How to take Beautiful Images in an Uninteresting LocationSep 08, 2020
Summer will soon come to an end. Fall is in the air up here in Canada, where I live. School routines have begun, whether it’s online or in the classroom, as have extracurricular activities, albeit all are looking different this year under the pandemic influence. With the return to the home environment, the creative spark inherent in summer adventure has been lost. The question now is, how can we interestingly use our everyday spaces? Below are a few tips to take with you through the upcoming months as you spend more time in your familiar and sometimes uninteresting environments.
1. Shoot from above-bird's eye view
As parents, our most common view of observing our children is from above. Shooting from above your subject can be an enduring perspective that evokes feelings of tender caring and love. This viewpoint also helps isolate details and can create a more interesting image, even in the most uninteresting location.
Remember that you don't always have to shoot top down for a bird's eye perspective. A slight overhead view is a compelling viewpoint in which you can create an interesting image in an uninteresting location.

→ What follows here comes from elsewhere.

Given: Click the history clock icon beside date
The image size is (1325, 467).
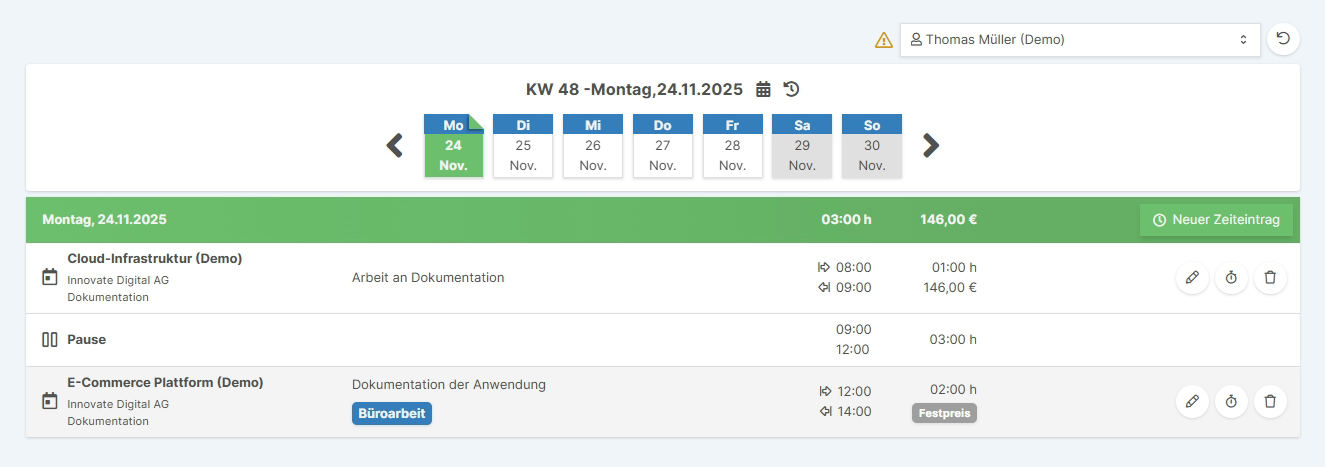Looking at the screenshot, I should tap(791, 90).
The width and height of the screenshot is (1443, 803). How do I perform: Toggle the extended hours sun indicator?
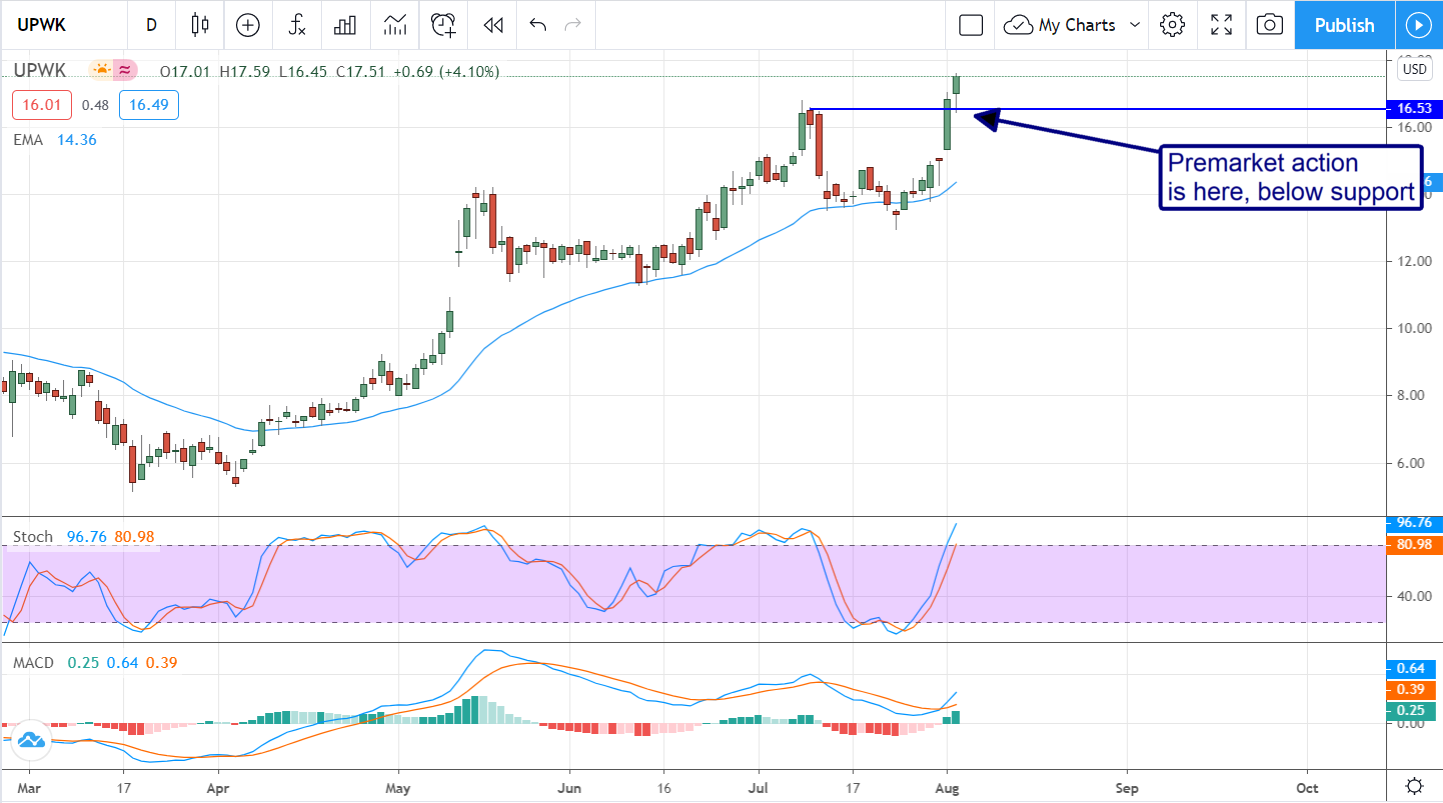[x=101, y=70]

Shooting from different overhead angles will also create variety in a single setting.
When capturing images from a bird’s eye viewpoint, try focusing on a single detail like an eye, the top of the head or details you adore. If little fingers are engaged in activity within the frame, then focus on that moment, cropping out some or most of the top of the head. These are all useful focal points for the bird's eye view perspective.
ISO 100, 50mm, f2.8, 1/1600SS
2. Focus in on details
One of the easiest ways in which to create an interesting image in an uninteresting location is to isolate detail. Details can be compelling enough to hold attention within an entire frame.

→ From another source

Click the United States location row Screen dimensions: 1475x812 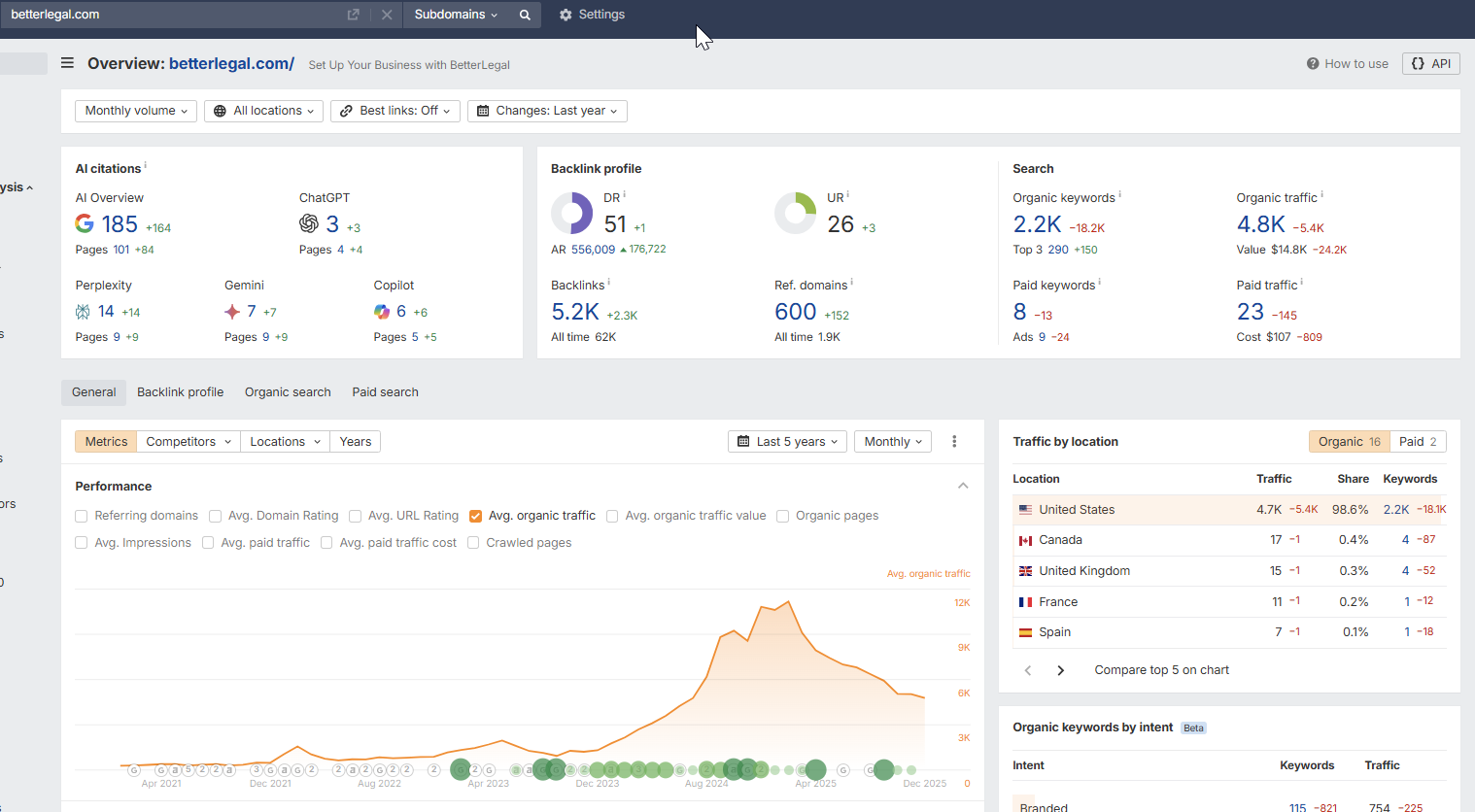pos(1076,510)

When capturing details, use a wide aperture like f2.8 as this will create a thin line of focus and draw your viewer’s attention into what is interesting. It is, however, necessary in such images to make sure that your depth of field is adequate for what you want to be in focus. A fantastic tool for determining your focal plane with your choice in aperture is a depth of field calculator. Many free applications can be downloaded onto your smartphone that will help you determine what your focal plane is given your chosen aperture and distance from your subject.
ISO 400, 200mm, f3.2, 1/400SS
3. Use blur to your advantage
Humans are most drawn to focus within an image. Blurring out uninteresting areas within your image and allowing the focus to fall on what is most important can help create a more interesting picture in a location that is not all that dynamic.
There are many different ways in which you can infuse blur into an image. You can use a specialty lens like a Lensbaby or Tilt-shift lens. You can try freelensing with one of the lenses you already own. (To learn more about how to freelens see this article). You can also use an object like a flower, feather, piece of glass, coloured paper, blanket, wall or even a piece of furniture to create a blur in your frame, isolating what is interesting. Don’t be afraid to think outside of your norm and take creative risks here. These risks will undoubtedly result in your learning and growth as a photographer.
ISO 200, 35mm, f3.2, 1/800SS
4. Pull your subject close to a small light source
One of my favourite ways in which to create interest in an uninteresting location is to pull my subject close to a small light source. Small light sources allow for beautiful dramatic light to fall across my subject, which draws attention away from and darkening all that is uninteresting. The image below was taken in my daughter's bathroom, which is an uninteresting location.
This type of light also works well for a black and white conversion, so don’t be afraid to consider this as a possible option when it comes to post-processing.
ISO 1250, 35mm, f1.8, 1.250SS
5. Edit out distractions in post-processing
Post-processing tweaks are an excellent way in which to create more interesting images. In Lightroom, uninteresting or distracting elements can be cloned out using the spot removal tool. In Photoshop, my favourite post-processing tools for making my photos more interesting are the spot healing brush tool and clone stamp tool. I also like the option of adding a creative overlay and masking it into an image. (To see how I use overlays and masks, see this video).
In the image below, I thought the poppy on the right side of the frame was a bit distracting. Cloning out the poppy draws more attention to my subject, creating more visual interest. As a side note, this image was taken alongside a major roadway—a less than spectacular location.
ISO 200, 200mm, f3.2, 1/400SS
Next time you look around your every day and feel uninspired with what can sometimes become uninteresting, be sure to reference the tips in this article. There are many different ways bland locations can be made more interesting. As a photographer, it's great to practise finding the beauty within what appears to be mundane. There's magic hiding everywhere!